Numeric ranges can be constructed by the .. (exclusive) or ..= (inclusive) operators.

Exclusive range

start .. end

An exclusive range does not include the last (i.e. "end") value.

The Rust type of an exclusive range is std::ops::Range<INT>.

[type_of()] an exclusive range returns "range".

Inclusive range

start ..= end

An inclusive range includes the last (i.e. "end") value.

The Rust type of an inclusive range is std::ops::RangeInclusive<INT>.

[type_of()] an inclusive range returns "range=".

Usage Scenarios

Ranges are commonly used in the following scenarios.

Scenario Example
[for] statements for n in 0..100 { ... }
[in] expressions if n in 0..100 { ... }
[switch] expressions switch n { 0..100 => ... }
[Bit-fields] access let x = n[2..6];
Bits iteration for bit in n.bits(2..=9) { ... }
[Array] range-based APIs array.extract(2..8)
[BLOB] range-based APIs blob.parse_le_int(4..8)
[String] range-based APIs string.sub_string(4..=12)
[Characters] iteration for ch in string.bits(4..=12) { ... }
[Custom types] my_obj.action(3..=15, "foo");

Use as Parameter Type

Native Rust functions that take parameters of type std::ops::Range<INT> or std::ops::RangeInclusive<INT>, when registered into an [Engine], accept ranges as arguments.
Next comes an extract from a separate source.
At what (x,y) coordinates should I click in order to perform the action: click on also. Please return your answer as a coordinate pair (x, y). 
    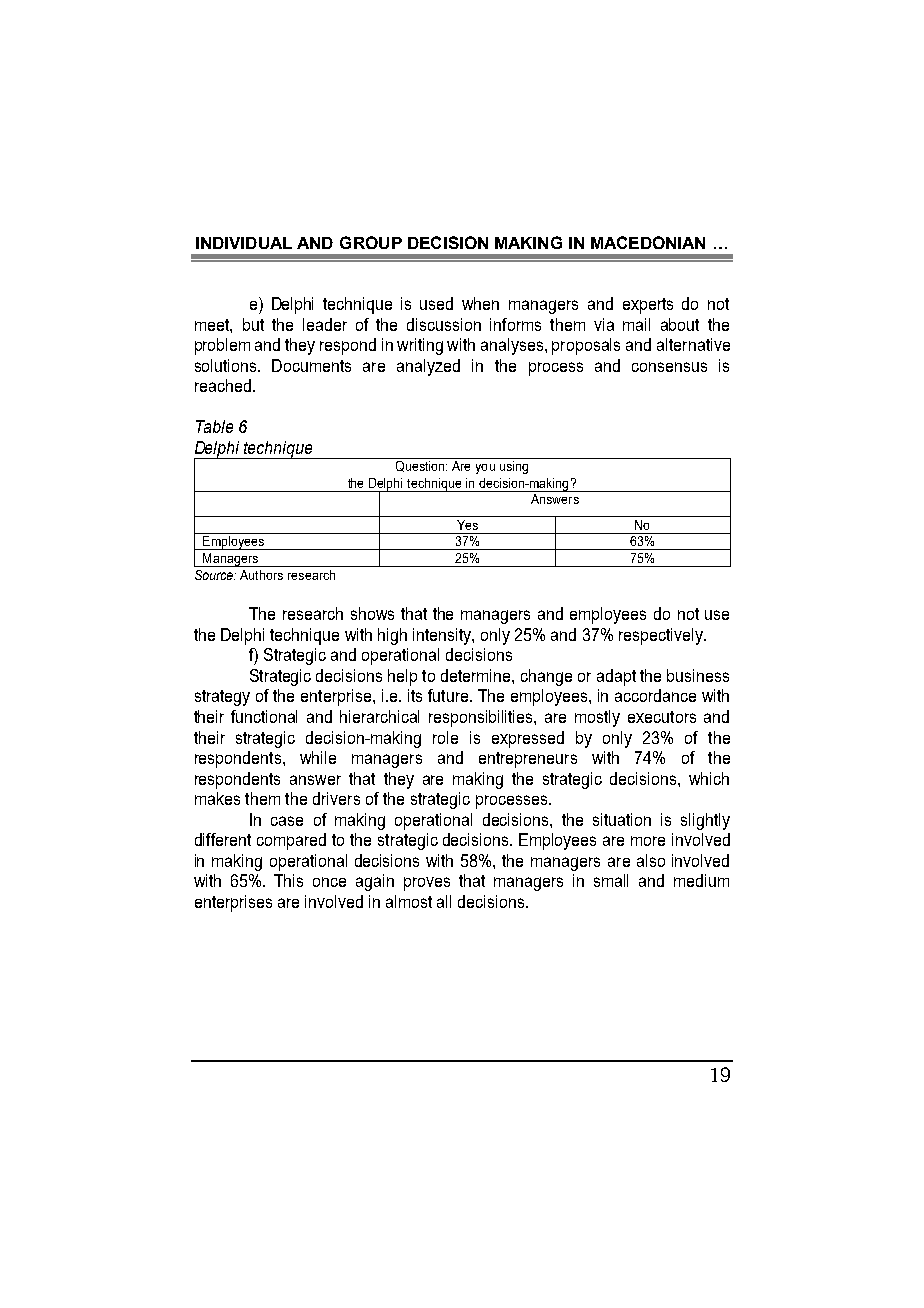
    Looking at the image, I should click on (651, 860).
`..` (exclusive range) and `..=` (inclusive range) are _different_ types to Rhai
and they do not interoperate.

Two different versions of the same API must be registered to handle both range styles.
use std::ops::{Range, RangeInclusive};

/// The actual work function
fn do_work(obj: &mut TestStruct, from: i64, to: i64, inclusive: bool) {
    ...
}

let mut engine = Engine::new();

engine
    /// Version of API that accepts an exclusive range
    .register_fn("do_work", |obj: &mut TestStruct, range: Range<i64>|
        do_work(obj, range.start, range.end, false)
    )
    /// Version of API that accepts an inclusive range
    .register_fn("do_work", |obj: &mut TestStruct, range: RangeInclusive<i64>|
        do_work(obj, range.start(), range.end(), true)
    );

engine.run(
"
    let obj = new_ts();

    obj.do_work(0..12);         // use exclusive range

    obj.do_work(0..=11);        // use inclusive range
")?;

Indexers Using Ranges

[Indexers] commonly use ranges as parameters.

use std::ops::{Range, RangeInclusive};

let mut engine = Engine::new();

engine
    /// Version of indexer that accepts an exclusive range
    .register_indexer_get_set(
        |obj: &mut TestStruct, range: Range<i64>| -> bool { ... },
        |obj: &mut TestStruct, range: Range<i64>, value: bool| { ... },
    )
    /// Version of indexer that accepts an inclusive range
    .register_indexer_get_set(
        |obj: &mut TestStruct, range: RangeInclusive<i64>| -> bool { ... },
        |obj: &mut TestStruct, range: RangeInclusive<i64>, value: bool| { ... },
    );

engine.run(
"
    let obj = new_ts();

    let x = obj[0..12];         // use exclusive range

    obj[0..=11] = !x;           // use inclusive range
")?;

Built-in Functions

The following methods (mostly defined in the [BasicIteratorPackage][built-in packages] but excluded when using a [raw Engine]) operate on ranges.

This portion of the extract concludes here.